The U.S. will see a modest increase in healthcare spending between 2016 and 2025, but that growth means the country will spend nearly 20% of its gross domestic product (GDP) on healthcare by 2025, according to a new analysis from the U.S. Centers for Medicare and Medicaid Services (CMS). An article about the report was published online February 15 in Health Affairs.
For 2016, CMS' Office of the Actuary projected that total health spending will reach $3.4 trillion, a 4.8% increase from 2015. The estimated annual growth rate of 5.6% will outpace average projected GDP growth by 1.2 percentage points between 2016 and 2025; as a result, healthcare's share of the economy will be 19.9% by 2025, up from 17.5% in 2015.
By 2025, federal, state, and local governments will pay for 47% of healthcare spending, up from 46% in 2015. CMS attributes this to the continued transition of baby boomers into Medicare.

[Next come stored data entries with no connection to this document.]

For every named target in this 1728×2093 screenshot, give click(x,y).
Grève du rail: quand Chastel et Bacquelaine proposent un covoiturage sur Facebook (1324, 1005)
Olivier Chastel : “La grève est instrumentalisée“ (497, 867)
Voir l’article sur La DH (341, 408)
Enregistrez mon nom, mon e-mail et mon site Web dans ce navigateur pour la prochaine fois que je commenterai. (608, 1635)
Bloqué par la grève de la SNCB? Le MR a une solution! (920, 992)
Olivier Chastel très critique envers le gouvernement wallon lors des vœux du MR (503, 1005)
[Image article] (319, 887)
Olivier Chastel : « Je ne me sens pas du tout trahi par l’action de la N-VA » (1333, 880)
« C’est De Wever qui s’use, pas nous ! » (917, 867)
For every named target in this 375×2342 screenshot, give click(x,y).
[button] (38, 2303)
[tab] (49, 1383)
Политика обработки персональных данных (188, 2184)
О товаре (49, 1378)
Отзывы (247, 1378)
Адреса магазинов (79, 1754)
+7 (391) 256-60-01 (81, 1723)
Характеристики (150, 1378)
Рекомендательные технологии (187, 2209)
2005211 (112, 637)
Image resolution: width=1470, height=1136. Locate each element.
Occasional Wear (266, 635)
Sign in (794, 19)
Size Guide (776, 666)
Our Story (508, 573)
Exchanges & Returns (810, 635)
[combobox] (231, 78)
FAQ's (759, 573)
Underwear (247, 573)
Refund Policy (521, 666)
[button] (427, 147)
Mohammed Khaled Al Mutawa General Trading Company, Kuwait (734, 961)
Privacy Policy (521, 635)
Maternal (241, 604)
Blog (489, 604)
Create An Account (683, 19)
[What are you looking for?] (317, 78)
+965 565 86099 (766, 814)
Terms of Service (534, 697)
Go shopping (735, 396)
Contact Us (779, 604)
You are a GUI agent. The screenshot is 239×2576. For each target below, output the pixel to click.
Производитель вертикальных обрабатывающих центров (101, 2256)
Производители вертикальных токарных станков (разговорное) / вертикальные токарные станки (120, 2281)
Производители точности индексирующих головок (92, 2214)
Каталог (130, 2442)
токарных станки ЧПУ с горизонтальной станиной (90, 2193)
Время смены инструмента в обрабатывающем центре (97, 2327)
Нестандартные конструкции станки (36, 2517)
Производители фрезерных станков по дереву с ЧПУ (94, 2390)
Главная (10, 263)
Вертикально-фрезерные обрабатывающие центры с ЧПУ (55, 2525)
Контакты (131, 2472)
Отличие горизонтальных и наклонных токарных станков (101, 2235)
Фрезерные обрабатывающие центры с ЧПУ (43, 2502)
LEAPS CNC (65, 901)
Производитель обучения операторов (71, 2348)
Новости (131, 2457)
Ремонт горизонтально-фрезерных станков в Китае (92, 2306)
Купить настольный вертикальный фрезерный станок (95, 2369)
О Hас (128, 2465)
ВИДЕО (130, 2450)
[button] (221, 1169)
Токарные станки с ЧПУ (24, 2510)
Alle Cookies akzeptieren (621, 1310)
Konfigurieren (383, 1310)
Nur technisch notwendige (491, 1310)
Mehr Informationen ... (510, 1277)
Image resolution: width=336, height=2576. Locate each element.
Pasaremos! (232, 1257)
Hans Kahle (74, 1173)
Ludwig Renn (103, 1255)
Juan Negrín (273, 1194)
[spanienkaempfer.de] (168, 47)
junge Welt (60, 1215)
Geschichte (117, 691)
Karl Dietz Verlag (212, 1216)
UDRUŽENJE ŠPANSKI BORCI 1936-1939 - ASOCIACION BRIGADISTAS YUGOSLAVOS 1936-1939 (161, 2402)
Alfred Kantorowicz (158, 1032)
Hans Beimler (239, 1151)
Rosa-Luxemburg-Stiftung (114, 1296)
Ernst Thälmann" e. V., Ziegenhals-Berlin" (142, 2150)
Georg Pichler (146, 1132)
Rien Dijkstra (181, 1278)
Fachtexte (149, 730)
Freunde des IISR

Health spending growth will be driven by increases in medical prices, from a recent historically low increase of 0.8% in 2015 to nearly 3% by 2025, wrote the team led by economist Sean Keehan.
The first two years of the period ahead will have the slowest growth rates, as Medicaid and private health insurance spending growth diminish, according to the report. But for 2018 and beyond, Medicare and Medicaid expenditures are expected to increase more rapidly, due to increased use of Medicare services, a trend toward older and sicker Medicare beneficiaries, and baby boomers' continued aging into the program.
The insured proportion of the population will increase from 90.9% in 2015 to 91.5% in 2025, Keehan and colleagues wrote.
Finally, CMS estimated that medical prices will gradually rise between 2016 and 2025, averaging 2.4% annually between 2018 and 2019 and 2.7% between 2020 and 2025.
The analysis will appear in the March 2017 issue of Health Affairs.